WORK INSTRUCTIONS =>
- 1) From the forum thread about the GA16 automatic, quote the part that opens with the words containing "Rolling your eyes" and closes with "like to relax.".
- 2) In the forum thread about the GA16 automatic, what torque converter stall speed does the first post say the writer has had since 1998?
- 3) Carry on the forum thread about the GA16 automatic from its last post.

DOCUMENT SECTION =>
__________

Hey Andre, remember me? I know it's been a while. Glad to hear that you finally got your TC installed! 3,000 rpm stall is what I have and have had since day one (1998), your salesperson was correct on that. So tell me how does it really feel? Before I added in my Autopower roll bar, I could smoke the tires from a standing start, WITHOUT powerbraking on dry pavement! But as you know, my car also has a laundry list of mods as well.


----------



## andre (Apr 30, 2002)

Eric said:


> * But as you know, my car also has a laundry list of mods as well. *


Yup...and I'm coming behind you...lol. Can you send me a list of your mods? I dont know what to do next...I was thinking valvebody, but I need to add power first. 

But is everything cool with you? If it wasn't for you, I wouldn't have know about this mod in the first place.


----------



## bahearn (Jul 15, 2002)

Don't dump money into a GA16 automatic. You're trying to make a silk purse out of a sow's ear. Unless you turbo, there just isn't enough power to get past the slushbox.

Either buy a proper 5-speed or, even better, buy an SE-R 5-speed. Hell, I'd rather have a Civic 5-speed than an SE-R automatic. There should be a law saying you can't get a four-cylinder engine with an automatic transmission.


----------



## altimate94 (Nov 28, 2002)

bahearn said:


> *Don't dump money into a GA16 automatic. You're trying to make a silk purse out of a sow's ear. Unless you turbo, there just isn't enough power to get past the slushbox.
> 
> Either buy a proper 5-speed or, even better, buy an SE-R 5-speed. Hell, I'd rather have a Civic 5-speed than an SE-R automatic. There should be a law saying you can't get a four-cylinder engine with an automatic transmission. *


----------



## bahearn (Jul 15, 2002)

Rolling your eyes helps this discussion how? I stand by what I wrote.

You can spend money to make a car good or you can spend money to buy a good car. The second choice is the smarter one.


----------



## andre (Apr 30, 2002)

I'll stand by my automatic, thank you very much....and my next car will be automatic too. You try living in NYC....it'll kill ya in the evening rush hour....I like to relax. 
And the guy with the Corvette will say to you "*You can spend money to make a car good or you can spend money to buy a good car. The second choice is the smarter one.*"

__________

EXTRACTED ENTRIES =>
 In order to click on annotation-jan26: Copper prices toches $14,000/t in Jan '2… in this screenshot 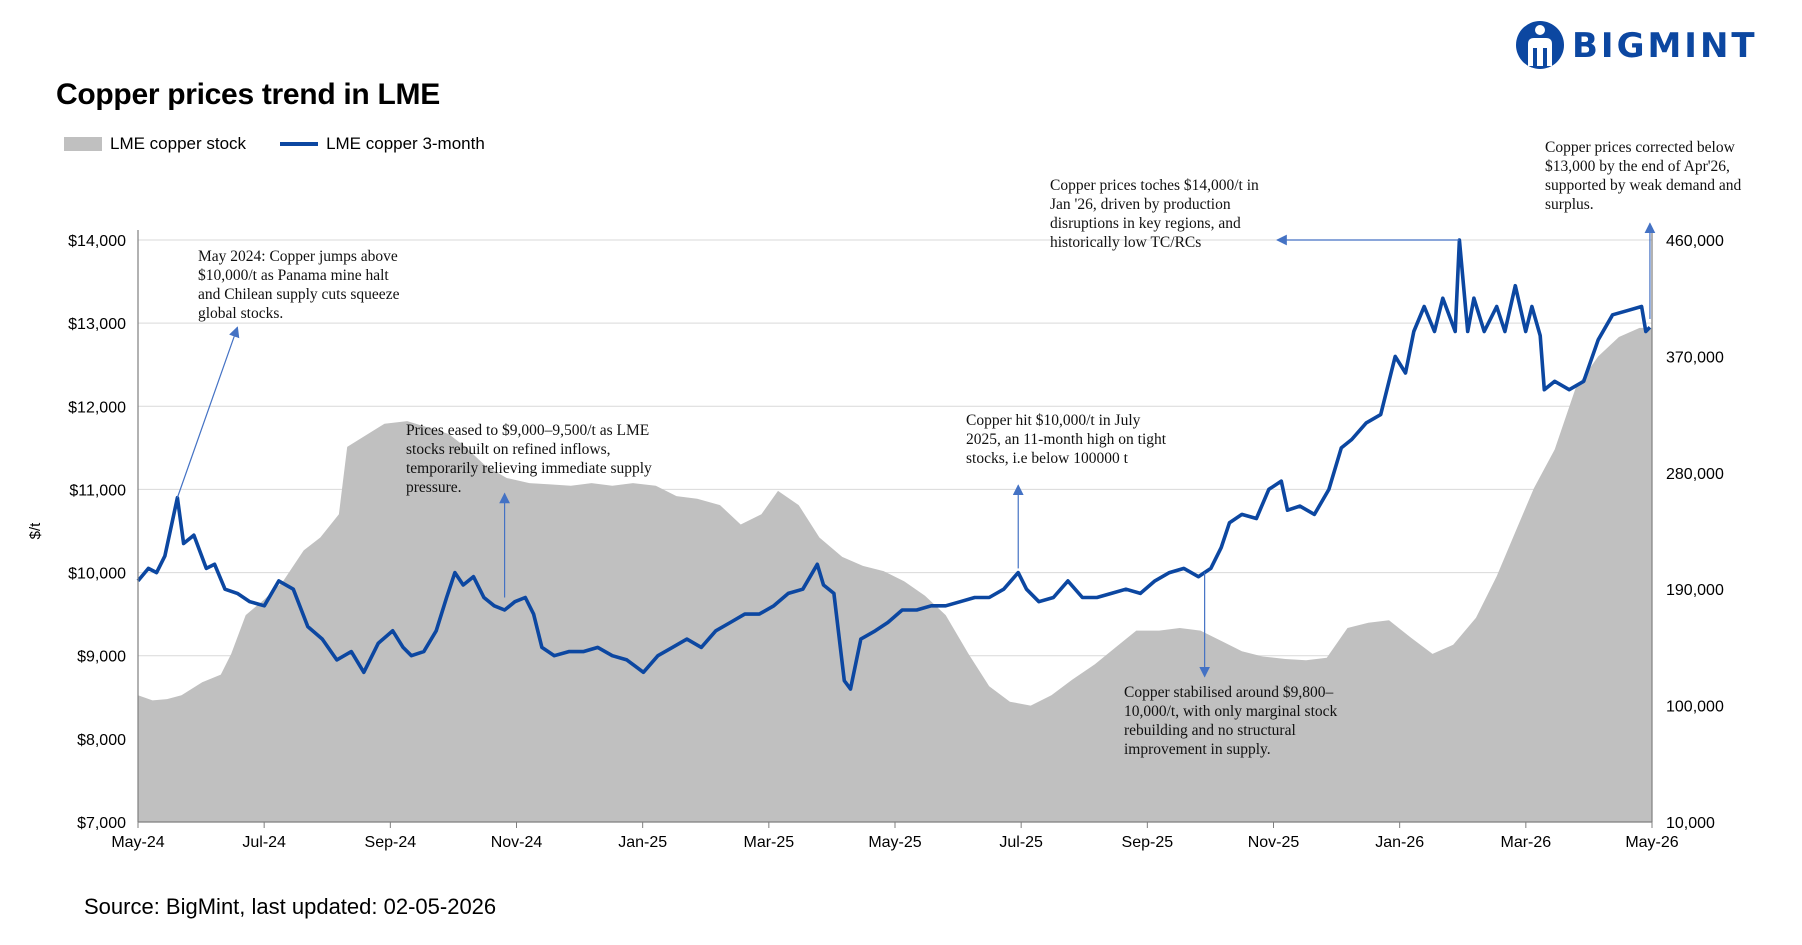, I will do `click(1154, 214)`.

__________

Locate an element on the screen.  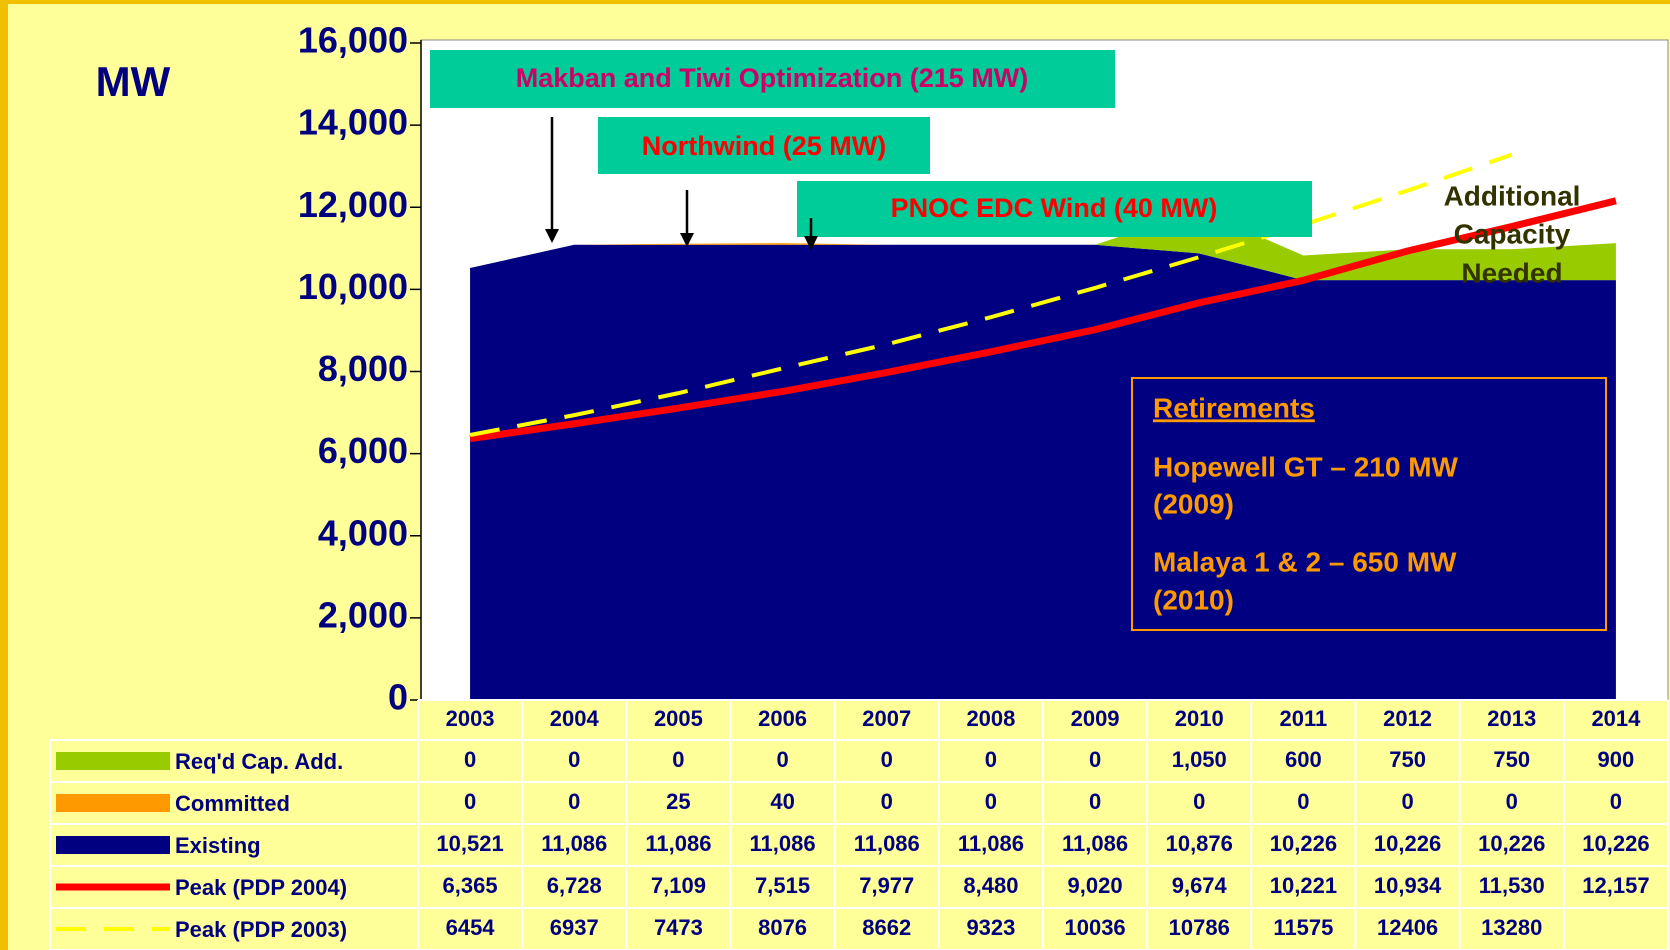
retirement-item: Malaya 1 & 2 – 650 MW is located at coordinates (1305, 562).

__________

RESPONSE LIST =>
- 1)
Rolling your eyes helps this discussion how? I stand by what I wrote.

You can spend money to make a car good or you can spend money to buy a good car. The second choice is the smarter one.


----------



## andre (Apr 30, 2002)

I'll stand by my automatic, thank you very much....and my next car will be automatic too. You try living in NYC....it'll kill ya in the evening rush hour....I like to relax.

- 2) 3,000 rpm

- 3)
So I too will say   
Whatever rocks your boat man.


----------



## altimate94 (Nov 28, 2002)

bahearn said:


> *Rolling your eyes helps this discussion how? I stand by what I wrote.
> 
> You can spend money to make a car good or you can spend money to buy a good car. The second choice is the smarter one. *


 who says my car isnt a good car........i like my car fine..................and im sure u know what they say about opinions............


----------



## altimate94 (Nov 28, 2002)

plus, id rather buy a car and mod it out, so its not like the thousands of other ones on the road...............


----------



## bahearn (Jul 15, 2002)

*altimate94*, the discussion is not about individuality, it's about improving the performance of *dho's* Sentra. I say he should spend his money on a better car. He could dump $3,000 into his ride and still end up with a vehicle that merely equals a stock SE-R. Is that smart from a cost/benefit analysis? No.

If he's out to be different, then no analysis is needed, anything can be justified regardless of cost.

If you want to talk about *YOUR* car, let's start a new thread instead of hijacking this one.


----------



## Guest (Dec 20, 2002)

Andre,

I'll email you my mod list. As for my car, I plan to sell it. For me it's time to move on and close this chapter of my life. I had a good ride though.....and I'll be more than happy to help you anyway I can. Give me a few days and I'll get that list out to ya!


----------



## andre (Apr 30, 2002)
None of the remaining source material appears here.